→ **Input records**
^^^^^^^^^^^^^^^^
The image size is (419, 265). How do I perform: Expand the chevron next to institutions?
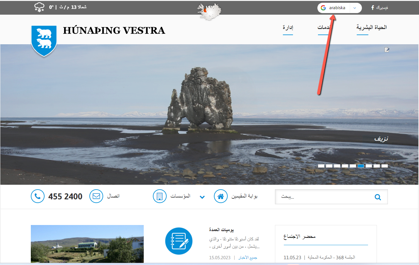pyautogui.click(x=202, y=197)
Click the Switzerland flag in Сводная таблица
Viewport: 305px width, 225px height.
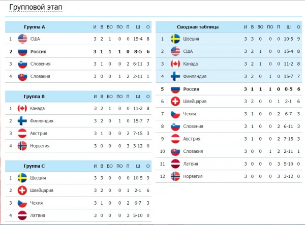pos(175,102)
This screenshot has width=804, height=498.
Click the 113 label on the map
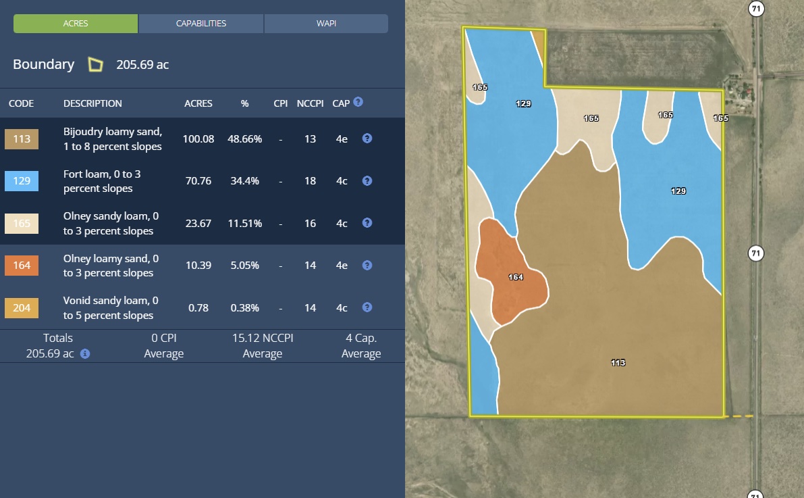[618, 363]
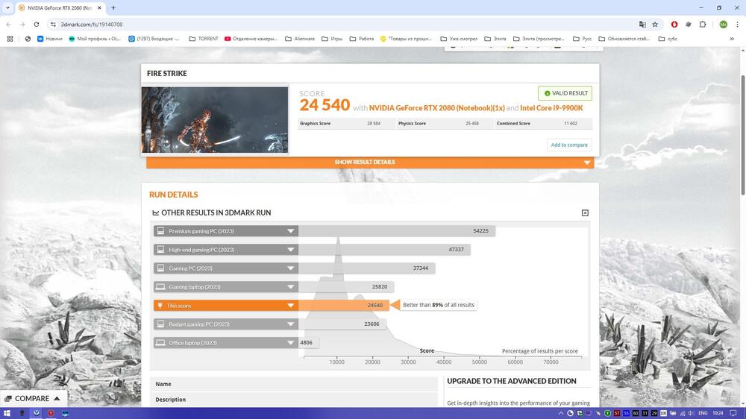The image size is (746, 419).
Task: Collapse the Other Results panel using corner icon
Action: 585,213

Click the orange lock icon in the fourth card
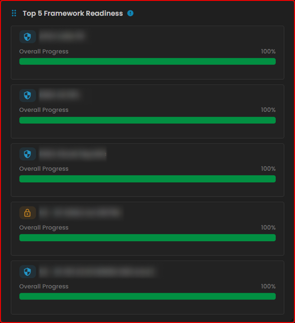point(27,213)
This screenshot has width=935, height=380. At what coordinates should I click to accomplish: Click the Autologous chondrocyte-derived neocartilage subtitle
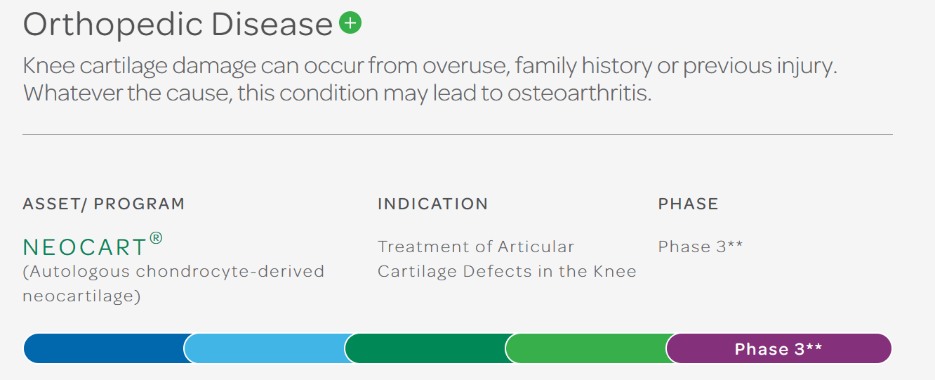[x=173, y=271]
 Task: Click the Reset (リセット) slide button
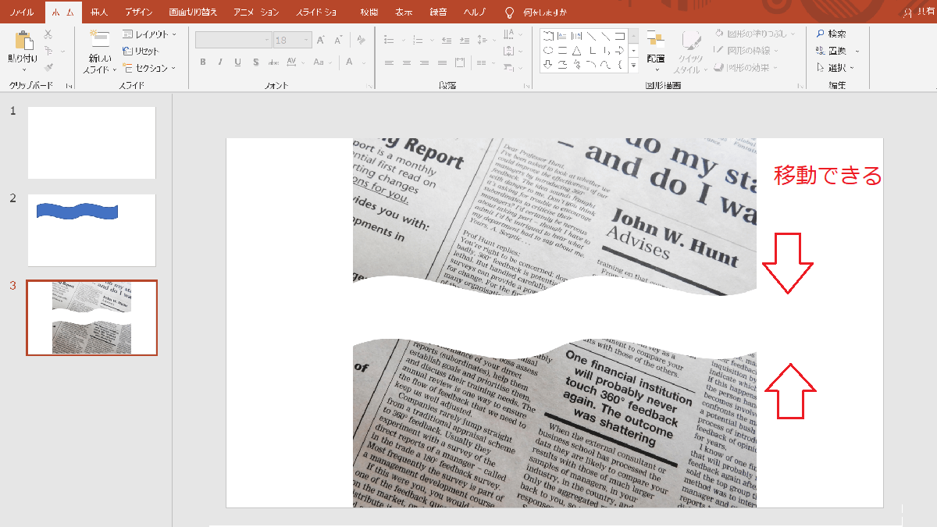tap(141, 51)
^^^^^^^^^^^^^^^^
→ **What is needed**
Starting at the line that holds "This screenshot has width=935, height=380.", reproduce each line through the last one of the listing, and nothing more; the pictures stay out.

→ **Reply to the task**
This screenshot has width=935, height=380. At what coordinates should I click to accomplish: Click the Autologous chondrocyte-derived neocartilage subtitle
[x=173, y=271]
 Task: Click the Reset (リセット) slide button
tap(141, 51)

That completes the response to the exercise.